──────── TRECHO

Solução simples e de baixo custo é exemplo de convívio no Semiárido
Mossoró – Que o povo nordestino é antes de tudo um forte isso é sabido desde os tempos de Euclides da Cunha, autor da frase histórica. Mas essa característica – sozinha – não vingaria muito em condições tão inóspitas, como na atual seca que assola a região há dois anos consecutivos, se não fosse outro aspecto bem peculiar do povo dessa parte do Brasil: a inteligência.
Viver de uma forma economicamente sustentável, com mais qualidade de vida e garantia hídrica, sem prejudicar o meio ambiente. Tudo isso é possível, até mesmo em época de estiagem, nas dezenas de famílias da comunidade Caiana, zona rural de Campo Grande, município do interior do Rio Grande do Norte, a 120 km de Mossoró.
Em cada uma das humildes residências de lá é difícil faltar duas coisas: a parabólica e a cisterna de 16 mil litros para ter à disposição a “primeira água”, própria para o banho e cozimento. Garantida a segurança hídrica, fundamental para sobrevivência, é a vez da “segunda água”. A que vai servir para produzir na lavoura e matar a sede dos animais.
Todas são tecnologias simples, que requerem pouco conhecimento, e, sobretudo, são de baixíssimo custo de manutenção. A primeira água é também chamada de Programa Um Milhão de Cisternas (P1MC).
A segunda etapa é o Programa Uma Terra e Duas Águas (P1 + 2)e pode ser realizada em diferentes tecnologias, dependendo ma maioria das vezes das condições geológicas do local: barragem subterrânea, cisterna-calçadão, cisterna-enxurrada, barraginha, bomba d´água popular, barreiro-trincheira e tanque de pedra são alguns exemplos.
Replicar
A experiência deu certo, mas Caiana não é a única localidade beneficiada. De acordo com a Articulação Semiárido Brasileiro (ASA), que desenvolveu e implementou as tecnologias, a entidade atua em municípios espalhados pelos dez estados brasileiros que abrigam a maior região semiárida do mundo, habitada por 22 milhões de pessoas.
Em julho, foi anunciada uma parceira que deverá potencializar essa iniciativa. A Rede Asa e a Petrobras irão utilizar quatro dessas tecnologias para beneficiar 100 mil pessoas em 210 mil municípios da região. Serão investidos cerca de R$ 200 milhões no projeto.

────────────────

- TAREFAS E EXERCÍCIOS:
1: Transcreva do texto sobre a convivência com o Semiárido o trecho que começa nas palavras "Todas são tecnologias" e termina após as palavras "milhões de pessoas.".
2: Reescreva apenas as linhas dos registros que vão da linha que contém "Task: Click the Confluence logo icon" até a linha que contém "coord(80,63)", inclusive, substituindo "Instruction" por "Directive" e mantendo todo o resto inalterado.

──────── REGISTROS EXIBIDOS

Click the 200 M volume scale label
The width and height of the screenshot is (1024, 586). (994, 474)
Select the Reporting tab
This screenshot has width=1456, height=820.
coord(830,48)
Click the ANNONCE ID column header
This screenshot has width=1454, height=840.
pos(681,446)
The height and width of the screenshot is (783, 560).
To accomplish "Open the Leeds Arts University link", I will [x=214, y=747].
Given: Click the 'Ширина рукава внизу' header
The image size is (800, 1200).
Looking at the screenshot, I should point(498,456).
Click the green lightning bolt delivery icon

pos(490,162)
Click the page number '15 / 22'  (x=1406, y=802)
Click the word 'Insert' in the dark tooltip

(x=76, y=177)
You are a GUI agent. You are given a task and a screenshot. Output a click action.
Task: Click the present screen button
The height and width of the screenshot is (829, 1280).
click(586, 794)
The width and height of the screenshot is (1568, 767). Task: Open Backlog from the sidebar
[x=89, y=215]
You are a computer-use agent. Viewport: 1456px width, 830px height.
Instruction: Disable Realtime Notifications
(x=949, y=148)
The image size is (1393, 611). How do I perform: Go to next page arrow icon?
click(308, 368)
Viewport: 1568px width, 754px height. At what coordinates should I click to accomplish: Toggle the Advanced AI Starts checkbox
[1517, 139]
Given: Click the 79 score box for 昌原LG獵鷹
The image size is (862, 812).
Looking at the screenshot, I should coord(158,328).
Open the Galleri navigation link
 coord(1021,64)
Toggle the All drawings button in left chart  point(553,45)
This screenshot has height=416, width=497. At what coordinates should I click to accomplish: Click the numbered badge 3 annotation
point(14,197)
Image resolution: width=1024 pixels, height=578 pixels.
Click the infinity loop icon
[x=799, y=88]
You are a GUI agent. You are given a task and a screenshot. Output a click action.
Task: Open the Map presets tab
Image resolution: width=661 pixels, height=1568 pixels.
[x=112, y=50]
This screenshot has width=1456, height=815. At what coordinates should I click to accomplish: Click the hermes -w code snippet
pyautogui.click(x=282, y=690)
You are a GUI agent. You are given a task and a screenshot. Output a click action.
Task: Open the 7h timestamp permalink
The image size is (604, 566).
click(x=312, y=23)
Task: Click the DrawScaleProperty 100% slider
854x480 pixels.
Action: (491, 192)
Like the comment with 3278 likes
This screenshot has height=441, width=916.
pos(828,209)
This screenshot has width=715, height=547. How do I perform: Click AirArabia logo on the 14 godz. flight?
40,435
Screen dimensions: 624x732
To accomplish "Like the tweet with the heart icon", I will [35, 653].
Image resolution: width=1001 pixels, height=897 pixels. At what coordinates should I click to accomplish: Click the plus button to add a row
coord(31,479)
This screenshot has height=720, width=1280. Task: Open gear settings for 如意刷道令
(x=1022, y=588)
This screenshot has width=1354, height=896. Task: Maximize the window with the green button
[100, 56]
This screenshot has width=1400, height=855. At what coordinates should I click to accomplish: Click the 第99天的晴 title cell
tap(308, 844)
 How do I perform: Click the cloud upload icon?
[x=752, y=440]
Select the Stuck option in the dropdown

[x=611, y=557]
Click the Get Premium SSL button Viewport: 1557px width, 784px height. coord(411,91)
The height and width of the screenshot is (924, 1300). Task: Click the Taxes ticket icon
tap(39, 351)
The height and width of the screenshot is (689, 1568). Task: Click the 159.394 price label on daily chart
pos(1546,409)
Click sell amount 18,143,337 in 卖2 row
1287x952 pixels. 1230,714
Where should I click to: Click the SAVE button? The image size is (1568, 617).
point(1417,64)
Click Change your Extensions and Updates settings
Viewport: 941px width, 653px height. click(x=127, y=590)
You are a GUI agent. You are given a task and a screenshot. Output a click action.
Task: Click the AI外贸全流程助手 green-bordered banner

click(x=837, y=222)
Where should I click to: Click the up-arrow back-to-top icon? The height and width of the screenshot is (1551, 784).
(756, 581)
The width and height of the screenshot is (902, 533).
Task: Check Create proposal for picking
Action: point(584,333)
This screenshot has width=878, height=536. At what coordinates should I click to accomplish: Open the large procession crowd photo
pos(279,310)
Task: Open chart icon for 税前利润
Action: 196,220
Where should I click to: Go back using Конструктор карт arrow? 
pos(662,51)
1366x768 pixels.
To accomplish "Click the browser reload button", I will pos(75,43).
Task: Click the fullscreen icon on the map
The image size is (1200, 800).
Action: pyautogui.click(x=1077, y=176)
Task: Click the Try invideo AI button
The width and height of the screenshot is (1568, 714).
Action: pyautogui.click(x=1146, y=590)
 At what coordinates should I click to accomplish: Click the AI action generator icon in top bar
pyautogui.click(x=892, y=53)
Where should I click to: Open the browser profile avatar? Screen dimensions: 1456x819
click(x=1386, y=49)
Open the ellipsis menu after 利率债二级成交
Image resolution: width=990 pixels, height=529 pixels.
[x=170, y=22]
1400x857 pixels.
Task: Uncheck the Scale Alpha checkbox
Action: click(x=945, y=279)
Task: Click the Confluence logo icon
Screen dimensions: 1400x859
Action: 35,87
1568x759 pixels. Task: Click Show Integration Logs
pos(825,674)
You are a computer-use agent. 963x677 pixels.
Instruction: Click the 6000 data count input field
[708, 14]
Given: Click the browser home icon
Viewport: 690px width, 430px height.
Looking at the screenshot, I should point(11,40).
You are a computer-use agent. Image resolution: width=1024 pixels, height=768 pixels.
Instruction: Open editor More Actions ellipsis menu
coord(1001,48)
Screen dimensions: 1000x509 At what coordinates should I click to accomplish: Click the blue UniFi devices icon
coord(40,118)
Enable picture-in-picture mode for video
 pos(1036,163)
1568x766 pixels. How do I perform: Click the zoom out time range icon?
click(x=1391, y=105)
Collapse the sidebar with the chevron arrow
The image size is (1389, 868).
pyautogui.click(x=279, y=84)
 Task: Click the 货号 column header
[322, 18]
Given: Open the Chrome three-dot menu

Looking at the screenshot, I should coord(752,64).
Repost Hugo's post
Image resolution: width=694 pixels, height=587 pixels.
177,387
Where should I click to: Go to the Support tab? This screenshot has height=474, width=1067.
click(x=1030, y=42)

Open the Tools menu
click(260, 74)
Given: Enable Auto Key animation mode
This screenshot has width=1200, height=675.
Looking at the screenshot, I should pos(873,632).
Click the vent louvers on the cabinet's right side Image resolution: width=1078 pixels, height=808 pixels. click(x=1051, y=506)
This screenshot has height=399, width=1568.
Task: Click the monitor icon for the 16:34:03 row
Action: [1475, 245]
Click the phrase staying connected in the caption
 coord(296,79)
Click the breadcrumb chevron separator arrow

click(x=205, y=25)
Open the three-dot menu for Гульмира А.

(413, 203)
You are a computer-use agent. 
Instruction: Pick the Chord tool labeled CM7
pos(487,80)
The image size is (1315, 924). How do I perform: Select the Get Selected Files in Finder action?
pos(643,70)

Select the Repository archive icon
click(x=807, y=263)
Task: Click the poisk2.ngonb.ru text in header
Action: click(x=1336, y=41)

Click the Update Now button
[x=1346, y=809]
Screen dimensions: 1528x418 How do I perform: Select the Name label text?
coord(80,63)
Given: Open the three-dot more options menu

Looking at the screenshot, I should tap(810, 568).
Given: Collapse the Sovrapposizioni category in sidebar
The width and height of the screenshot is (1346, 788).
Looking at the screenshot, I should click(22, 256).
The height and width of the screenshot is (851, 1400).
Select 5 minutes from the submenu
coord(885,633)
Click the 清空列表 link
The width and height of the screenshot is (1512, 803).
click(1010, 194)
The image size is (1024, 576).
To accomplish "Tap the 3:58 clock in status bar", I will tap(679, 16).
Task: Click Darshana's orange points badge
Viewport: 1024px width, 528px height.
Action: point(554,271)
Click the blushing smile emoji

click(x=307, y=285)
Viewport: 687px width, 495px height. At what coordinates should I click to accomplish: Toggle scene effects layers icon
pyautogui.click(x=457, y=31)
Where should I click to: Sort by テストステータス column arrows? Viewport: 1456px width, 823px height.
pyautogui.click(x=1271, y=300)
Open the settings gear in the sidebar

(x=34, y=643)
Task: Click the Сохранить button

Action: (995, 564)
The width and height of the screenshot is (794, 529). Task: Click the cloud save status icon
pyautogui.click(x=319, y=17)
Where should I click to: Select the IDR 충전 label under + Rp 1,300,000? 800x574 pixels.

────────────────

- RESPOSTAS DAS TAREFAS:
1:
Todas são tecnologias simples, que requerem pouco conhecimento, e, sobretudo, são de baixíssimo custo de manutenção. A primeira água é também chamada de Programa Um Milhão de Cisternas (P1MC).
A segunda etapa é o Programa Uma Terra e Duas Águas (P1 + 2)e pode ser realizada em diferentes tecnologias, dependendo ma maioria das vezes das condições geológicas do local: barragem subterrânea, cisterna-calçadão, cisterna-enxurrada, barraginha, bomba d´água popular, barreiro-trincheira e tanque de pedra são alguns exemplos.
Replicar
A experiência deu certo, mas Caiana não é a única localidade beneficiada. De acordo com a Articulação Semiárido Brasileiro (ASA), que desenvolveu e implementou as tecnologias, a entidade atua em municípios espalhados pelos dez estados brasileiros que abrigam a maior região semiárida do mundo, habitada por 22 milhões de pessoas.

2:
Task: Click the Confluence logo icon
Screen dimensions: 1400x859
Action: 35,87
1568x759 pixels. Task: Click Show Integration Logs
pos(825,674)
You are a computer-use agent. 963x677 pixels.
Directive: Click the 6000 data count input field
[708, 14]
Given: Click the browser home icon
Viewport: 690px width, 430px height.
Looking at the screenshot, I should point(11,40).
You are a computer-use agent. Image resolution: width=1024 pixels, height=768 pixels.
Directive: Open editor More Actions ellipsis menu
coord(1001,48)
Screen dimensions: 1000x509 At what coordinates should I click to accomplish: Click the blue UniFi devices icon
coord(40,118)
Enable picture-in-picture mode for video
 pos(1036,163)
1568x766 pixels. How do I perform: Click the zoom out time range icon?
click(x=1391, y=105)
Collapse the sidebar with the chevron arrow
The image size is (1389, 868).
pyautogui.click(x=279, y=84)
 Task: Click the 货号 column header
[322, 18]
Given: Open the Chrome three-dot menu

Looking at the screenshot, I should coord(752,64).
Repost Hugo's post
Image resolution: width=694 pixels, height=587 pixels.
177,387
Where should I click to: Go to the Support tab? This screenshot has height=474, width=1067.
click(x=1030, y=42)

Open the Tools menu
click(260, 74)
Given: Enable Auto Key animation mode
This screenshot has width=1200, height=675.
Looking at the screenshot, I should pos(873,632).
Click the vent louvers on the cabinet's right side Image resolution: width=1078 pixels, height=808 pixels. click(x=1051, y=506)
This screenshot has height=399, width=1568.
Task: Click the monitor icon for the 16:34:03 row
Action: [1475, 245]
Click the phrase staying connected in the caption
 coord(296,79)
Click the breadcrumb chevron separator arrow

click(x=205, y=25)
Open the three-dot menu for Гульмира А.

(413, 203)
You are a computer-use agent. 
Directive: Pick the Chord tool labeled CM7
pos(487,80)
The image size is (1315, 924). How do I perform: Select the Get Selected Files in Finder action?
pos(643,70)

Select the Repository archive icon
click(x=807, y=263)
Task: Click the poisk2.ngonb.ru text in header
Action: click(x=1336, y=41)

Click the Update Now button
[x=1346, y=809]
Screen dimensions: 1528x418 How do I perform: Select the Name label text?
coord(80,63)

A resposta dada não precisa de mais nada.